Seria espantoso, portanto, se o exercício de um tal governo e a implementação de um tal projeto não se traduzissem no brutal autoritarismo que marca o regime político em vigor no Brasil. As regressões democráticas estão em toda parte e não se circunscrevem aos massacres de trabalhadores sem-terra ou à repressão aos trabalhadores (miremo-nos no exemplo dos petroleiros), mas, em particular, objetivam-se no caráter praticamente ornamental dos demais poderes vis à vis o Executivo. Poder cujo titular atual, ademais, desrespeita a Constituição e as leis rotineiramente, além de, tal qual os generais, governar à base de MPs - tradução "moderna" dos "arcaicos" decretos-leis. O "Estado de Direito" tucano é uma farsa clamorosa!

Temos um cenário, assim, em que as crises nacional (e seria funesto ao país se a oposição assumisse a tese falaciosa de que o "real" apenas sofre as vicissitudes de uma tormenta externa incontrolável) e internacional limitam a ação e o acordo com o FMI virtualmente substitui o atual governo federal na condução dos destinos do país em favor dos prepostos do G-7. O "furacão" da primeira quinzena de janeiro somente confirmou essa realidade.

Ilegitimidade e fragilidade

Não bastasse isso, este é um governo que foi, legalmente, reconduzido num processo eleitoral marcado pela ampliada presença corruptora do poder econômico e da máquina administrativa (inclusive com a "criativa" triangulação de recursos da, agora famosa, "Agência Brasil"); pela intensa manipulação do eleitorado realizada em parceria pelos institutos de pesquisa e pelos meios de comunicação de massa; pela sistemática fuga do re-candidato ao debate, incluindo o "seqüestro" da crise do país como tema de campanha, maculando o sentido do voto; pelos episódios envolvendo o "grampo" que "ejetou" o Mendonção/Banco Matrix; pelos indícios de contas bancárias de altos coturnos tucanos em paraísos fiscais caribenhos; e pelo fato de que este é um presidente de minoria, já que obteve o voto de apenas um terço do eleitorado.

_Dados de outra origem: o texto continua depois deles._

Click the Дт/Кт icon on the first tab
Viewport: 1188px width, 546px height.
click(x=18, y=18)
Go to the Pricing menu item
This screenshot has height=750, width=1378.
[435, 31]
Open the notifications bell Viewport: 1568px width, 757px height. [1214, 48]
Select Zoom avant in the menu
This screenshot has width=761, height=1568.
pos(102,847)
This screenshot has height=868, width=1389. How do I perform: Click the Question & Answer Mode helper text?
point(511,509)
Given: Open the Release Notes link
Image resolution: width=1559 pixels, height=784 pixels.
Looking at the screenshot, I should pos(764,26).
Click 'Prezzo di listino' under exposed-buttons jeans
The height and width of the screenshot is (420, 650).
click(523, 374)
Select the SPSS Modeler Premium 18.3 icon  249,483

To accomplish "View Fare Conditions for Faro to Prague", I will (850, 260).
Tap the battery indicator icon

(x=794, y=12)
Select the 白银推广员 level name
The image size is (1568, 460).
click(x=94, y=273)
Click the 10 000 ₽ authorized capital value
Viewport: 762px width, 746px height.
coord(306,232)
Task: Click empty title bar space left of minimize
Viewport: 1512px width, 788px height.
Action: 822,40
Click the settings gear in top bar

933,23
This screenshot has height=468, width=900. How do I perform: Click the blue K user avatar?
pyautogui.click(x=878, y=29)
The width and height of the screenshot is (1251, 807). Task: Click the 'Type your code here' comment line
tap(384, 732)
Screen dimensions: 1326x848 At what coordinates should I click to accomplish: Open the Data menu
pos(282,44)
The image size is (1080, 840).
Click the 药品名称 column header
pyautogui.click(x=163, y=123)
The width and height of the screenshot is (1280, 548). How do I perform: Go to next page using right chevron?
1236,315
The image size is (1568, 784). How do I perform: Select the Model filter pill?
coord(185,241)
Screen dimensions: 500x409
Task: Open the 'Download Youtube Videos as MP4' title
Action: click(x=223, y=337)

Ora, tudo isso coloca um claro vinco de ilegitimidade nesse novo mandato presidencial. Não bastasse isso, é muito mais frágil do que o primeiro, a despeito de ainda contar, em especial, com a poderosa retaguarda do imperialismo.

Mas, as dificuldades do novo mandato de FHC localizam-se, também, no fato de que, diante do desastre, a unidade das classes dominantes em torno de todos os dogmas da "religião do mercado" começa a exibir suas primeiras fissuras. Que o digam os pesos pesados da indústria de São Paulo, agrupados no Iedi! Ou a curiosa gritaria de muitos governistas e empresários pela redução dos juros. É como se não soubessem que, a essa altura da novena, o governo não pode "orar e nem vestir o santo da especulação", sem desnudar o da "produção". É como se não soubessem que a religião do "livre mercado" exige o intervencionismo estatal apenas para garantir as condições para o capital financeiro massacrar as maiorias, dilapidar o Estado e, inclusive, para liquidar essa história de "indústria de capital nacional"!

É nesse marco que se evidencia, por um lado, que a nossa derrota no primeiro turno da disputa presidencial - quando prevaleceu, entre os eleitores, o mote "ruim com FHC; pior sem ele" - materializa, concentradamente, mais do que um revés eleitoral, uma derrota política. Tal resultado evidenciou que não conseguimos convencer a maioria do eleitorado de que temos um projeto global, oposto ao que aí está e capaz de nortear a construção de um futuro para nosso povo. Demonstrou também que o nó da disputa para vencer as eleições não está em "flexibilizar" a política de alianças, desfigurando o nosso bloco político, ou em apresentar uma coleção de propostas - algumas excessivamente rebaixadas, tentando, inutilmente, fazer omelete sem quebrar os ovos da política do capital financeiro - mas sim em apresentar e defender um caminho para o país, claro, embasado em nossa realidade e oposto ao trilhado pelas elites. Em verdade, pagamos o tributo das idas e vindas, do vai-não-vai de nossa candidatura, "inoculadas" na ação partidária, pela chamada estratégia de "centro-esquerda" que os encontros de Tepoztlán e de Santiago propagaram.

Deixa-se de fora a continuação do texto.